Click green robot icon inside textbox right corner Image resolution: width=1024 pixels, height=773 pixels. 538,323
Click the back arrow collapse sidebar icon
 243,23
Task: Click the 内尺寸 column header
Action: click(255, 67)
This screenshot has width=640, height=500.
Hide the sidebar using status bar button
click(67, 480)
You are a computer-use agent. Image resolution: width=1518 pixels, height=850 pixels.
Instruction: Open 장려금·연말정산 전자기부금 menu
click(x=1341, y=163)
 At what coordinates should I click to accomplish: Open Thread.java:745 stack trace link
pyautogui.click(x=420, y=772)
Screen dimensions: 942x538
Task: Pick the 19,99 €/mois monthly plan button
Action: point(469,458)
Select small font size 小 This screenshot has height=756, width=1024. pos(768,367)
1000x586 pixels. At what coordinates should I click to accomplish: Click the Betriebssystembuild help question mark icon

**What you will do:**
The first line of the records begins the span, and the line containing "This screenshot has width=640, height=500." ends it. Reproduce that span exactly, both ends included.

**Result for this exercise:**
Click green robot icon inside textbox right corner Image resolution: width=1024 pixels, height=773 pixels. 538,323
Click the back arrow collapse sidebar icon
 243,23
Task: Click the 内尺寸 column header
Action: click(255, 67)
This screenshot has width=640, height=500.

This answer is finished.